California Dreaming: A Note About Race

California Dreaming is a story of the LA pop music scene, but it’s not the story of the LA pop music scene. In writing it, I had to choose a starting point, and for the bits of the story that I wanted to tell, Moon Dawg by the Gamblers is just about as close to a perfect start as could be imagined. The part of the LA scene I was most interested in is the part around 1967, when at the same time something like half a dozen of the greatest creative minds ever in popular music were working in close proximity to each other and moving in the same social circles. This was a flowering of talent unlike anything I know of in pop music, and in about a three year period from mid-1965 to mid-1968 produced about as much of the music I enjoy as the entirety of human history throughout the rest of space and time (and I enjoy a lot of music).

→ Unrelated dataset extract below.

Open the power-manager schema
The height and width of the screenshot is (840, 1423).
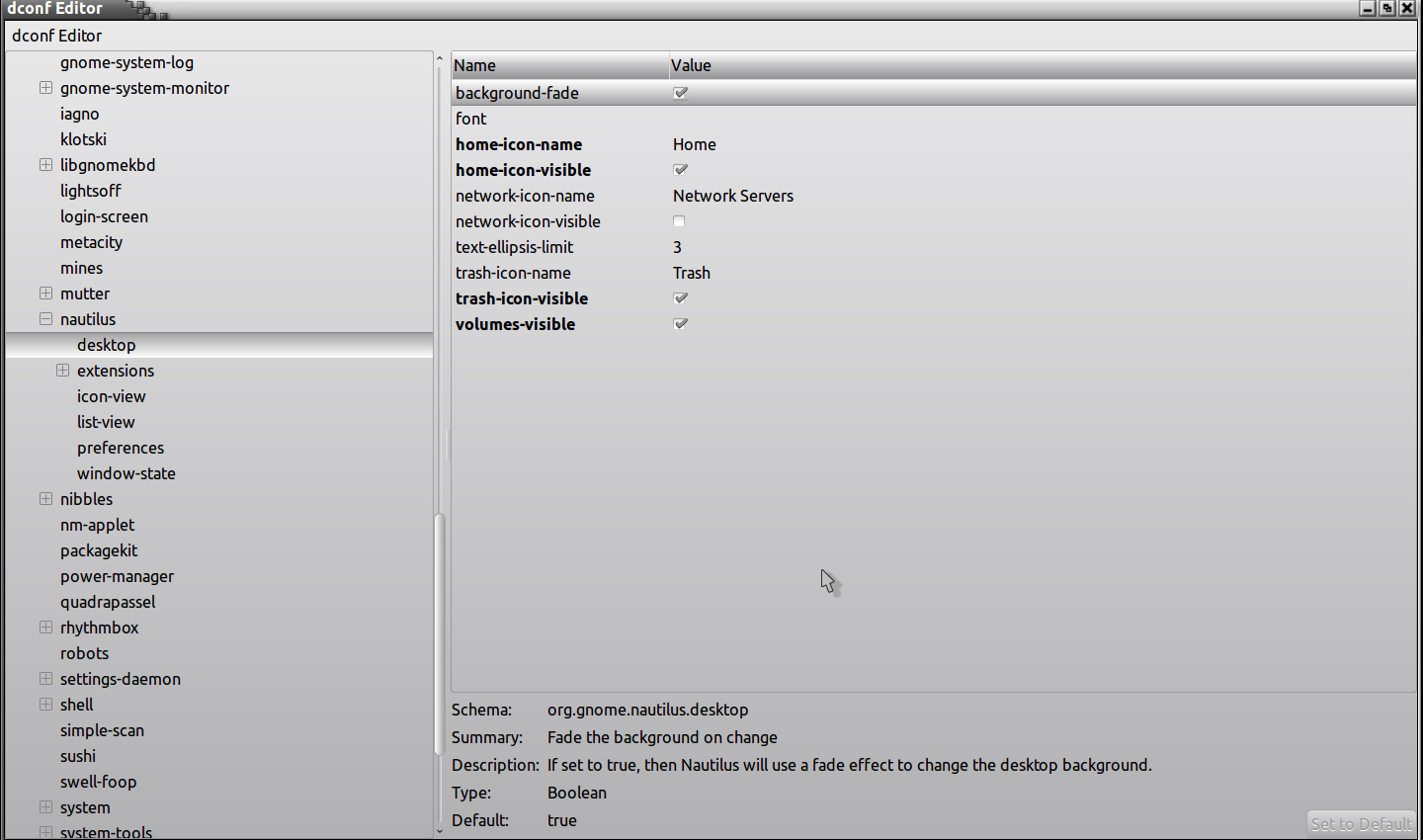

But this didn’t just arise ab nihilio in 1960 when the Gamblers invented surf music. The reason the Gamblers were able to release their record — and Frank Zappa, Jan & Dean, Randy Newman, and all the rest — is because there were a lot of independent record labels in LA already. Records from LA in the years before 1960 included classics by T. Bone Walker, The Coasters, Etta James, The Penguins, Don and Dewey…

You might notice something about all those fantastic musicians.

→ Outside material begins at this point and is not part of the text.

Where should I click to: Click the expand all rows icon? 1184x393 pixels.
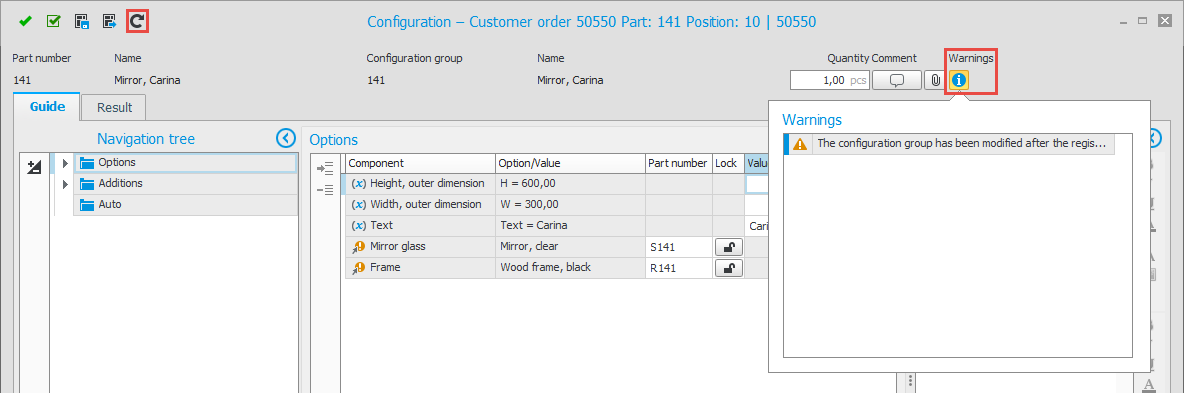(x=325, y=169)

Most (though not all) of the small record companies in LA in the late 50s and early 60s were owned by white men, and put out the music of black people. With the advent of surf music, they found a way to sell music made by white Angelenos, and given the levels of open, systemic racism in the US at the time (not that things are wonderful now, of course), it’s unsurprising that the focus of many small labels turned very quickly from black musicians to white ones. The white music of the 60s was only possible because of the black music of the 50s.

Many of the white musicians also played the same clubs when starting out as a lot of Mexican-American garage bands. Unsurprisingly, few of those garage bands made much of a dent on the wider music industry.

There were, of course, still black musicians in LA throughout the 1960s, and I have tried to emphasise their role in the story whenever they show up, as I have musicians from other ethnic minorities, to try to give the book some of the balance it should have.

But the sad fact is that BAME musicians like Cleve Duncan, Ronnie Spector, Tina Turner, Arthur Lee, Johnny Echols, Taj Mahal, Larry Ramos, Don “Sugarcane” Harris, and Jimmy Carl Black, who managed to carve spaces for themselves in the white-dominated LA pop music scene of the 60s were very much the exception, not because of a lack of talent, but because of a lack of opportunity, as were the even smaller number of women who got to play a part in this story, who were kept out for rather different reasons.

None of the individuals I write about in the book was responsible for this situation, very few were racist in their personal lives or their own actions, but I thought it important to acknowledge that there are reasons that those people got to be the ones I wrote about. Some of those reasons are good, but some definitely aren’t.